__PROVIDED TEXT__.
┄┄┄┄┄┄┄┄┄┄

- Conference: Independent
- Record: 2–7
- Head coach: Steve Helminiak (1st season);
- Home stadium: Raider Stadium

= Southern Oregon Raiders football, 2000–2009 =

American college football seasons

The Southern Oregon Raiders football program, 2000–2009 represented Southern Oregon University during the 2000s in college football as an NAIA independent at the National Association of Intercollegiate Athletics (NAIA) level.

==2006==

The 2006 Southern Oregon Raiders football team represented the Southern Oregon University an independent during the 2006 NAIA football season. Led by first-year head coach Steve Helminiak, the Raiders compiled a record of 2–7. Southern Oregon played home games at Raider Stadium in Ashland, Oregon.

===Schedule===

| Date | Opponent | Site | Result |
| September 2 | Eastern Oregon | Ashland, OR | L 3–9 |
| September 9 | at Menlo | Atherton, CA | L 16–13 (forfeit) |
| September 23 | Western Oregon | Ashland, OR | L 0–38 |
| September 30 | at Humboldt State | Redwood Bowl; Arcata, CA; | L 13–30 |
| October 7 | Azusa Pacific | Ashland, OR | W 57–7 |
| October 14 | Linfield | Ashland, OR | L 29–37 |
| October 21 | at Western Oregon | Monmouth, OR | L 7–53 |
| November 4 | Humboldt State | Ashland, OR | L 17–35 |
| November 11 | at Dixie State (UT) | St. George, UT | W 18–15 |
Homecoming;

==2007==

The 2007 Southern Oregon Raiders football team represented the Southern Oregon University an independent during the 2007 NAIA football season. Led by second-year head coach Steve Helminiak, the Raiders compiled a record of 5–4. Southern Oregon played home games at Raider Stadium in Ashland, Oregon.

┄┄┄┄┄┄┄┄┄┄

__GIVEN PROBLEM A__. Translate this sentence from the Southern Oregon football text into Spanish: "Southern Oregon played home games at Raider Stadium in Ashland, Oregon."
__GIVEN PROBLEM B__. Please update the entries from the first one through the line containing "point(933,65)" by replacing "Download" with "Save". Return only those lines, with nothing else changed.

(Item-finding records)
┄┄┄┄┄┄┄┄┄┄

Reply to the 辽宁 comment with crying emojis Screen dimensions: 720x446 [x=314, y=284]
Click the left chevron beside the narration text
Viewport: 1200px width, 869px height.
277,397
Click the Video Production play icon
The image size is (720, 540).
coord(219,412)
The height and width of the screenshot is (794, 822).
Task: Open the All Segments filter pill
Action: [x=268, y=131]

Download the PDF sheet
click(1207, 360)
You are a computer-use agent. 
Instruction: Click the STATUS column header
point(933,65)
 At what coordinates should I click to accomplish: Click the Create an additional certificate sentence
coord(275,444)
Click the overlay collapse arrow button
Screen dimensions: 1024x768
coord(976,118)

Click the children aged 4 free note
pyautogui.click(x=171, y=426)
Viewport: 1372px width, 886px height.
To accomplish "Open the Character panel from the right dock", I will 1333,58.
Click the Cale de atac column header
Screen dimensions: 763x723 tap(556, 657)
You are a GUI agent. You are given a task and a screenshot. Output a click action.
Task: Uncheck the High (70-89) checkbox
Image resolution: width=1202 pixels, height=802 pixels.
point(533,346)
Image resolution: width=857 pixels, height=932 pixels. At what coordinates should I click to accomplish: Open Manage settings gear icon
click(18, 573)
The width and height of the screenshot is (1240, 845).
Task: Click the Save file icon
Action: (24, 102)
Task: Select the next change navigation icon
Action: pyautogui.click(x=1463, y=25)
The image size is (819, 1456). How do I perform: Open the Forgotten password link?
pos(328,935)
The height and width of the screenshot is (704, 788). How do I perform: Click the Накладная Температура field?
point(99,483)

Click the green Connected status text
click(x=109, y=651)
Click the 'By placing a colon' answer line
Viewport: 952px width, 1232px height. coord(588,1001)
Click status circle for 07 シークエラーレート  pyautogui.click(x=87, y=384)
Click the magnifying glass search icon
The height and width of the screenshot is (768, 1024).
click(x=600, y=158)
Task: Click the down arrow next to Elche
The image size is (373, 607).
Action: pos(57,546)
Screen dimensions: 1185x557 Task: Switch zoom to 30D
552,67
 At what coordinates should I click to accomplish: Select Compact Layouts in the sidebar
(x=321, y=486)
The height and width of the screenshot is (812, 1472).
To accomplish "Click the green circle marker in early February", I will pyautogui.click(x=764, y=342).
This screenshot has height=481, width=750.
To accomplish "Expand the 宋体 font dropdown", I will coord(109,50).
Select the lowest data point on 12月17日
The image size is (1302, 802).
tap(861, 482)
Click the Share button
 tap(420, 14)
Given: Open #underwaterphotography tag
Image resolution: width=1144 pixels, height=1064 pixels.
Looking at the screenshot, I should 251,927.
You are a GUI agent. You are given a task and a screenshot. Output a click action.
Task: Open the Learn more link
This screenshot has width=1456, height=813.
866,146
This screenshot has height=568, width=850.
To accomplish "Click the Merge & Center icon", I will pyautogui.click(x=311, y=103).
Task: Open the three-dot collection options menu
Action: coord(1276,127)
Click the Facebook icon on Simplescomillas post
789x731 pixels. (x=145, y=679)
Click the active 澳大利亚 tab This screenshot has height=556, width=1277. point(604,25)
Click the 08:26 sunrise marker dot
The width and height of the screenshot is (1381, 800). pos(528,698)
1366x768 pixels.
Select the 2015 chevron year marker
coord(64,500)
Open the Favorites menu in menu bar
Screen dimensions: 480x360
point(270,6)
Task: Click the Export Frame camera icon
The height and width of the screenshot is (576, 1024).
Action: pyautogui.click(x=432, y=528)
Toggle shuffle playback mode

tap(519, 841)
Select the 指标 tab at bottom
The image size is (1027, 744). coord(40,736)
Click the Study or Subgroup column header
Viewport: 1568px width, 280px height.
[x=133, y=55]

┄┄┄┄┄┄┄┄┄┄

__EXPECTED OUTPUT A__. Southern Oregon jugó sus partidos como local en el Raider Stadium de Ashland, Oregón.

__EXPECTED OUTPUT B__.
Reply to the 辽宁 comment with crying emojis Screen dimensions: 720x446 [x=314, y=284]
Click the left chevron beside the narration text
Viewport: 1200px width, 869px height.
277,397
Click the Video Production play icon
The image size is (720, 540).
coord(219,412)
The height and width of the screenshot is (794, 822).
Task: Open the All Segments filter pill
Action: [x=268, y=131]

Save the PDF sheet
click(1207, 360)
You are a computer-use agent. 
Instruction: Click the STATUS column header
point(933,65)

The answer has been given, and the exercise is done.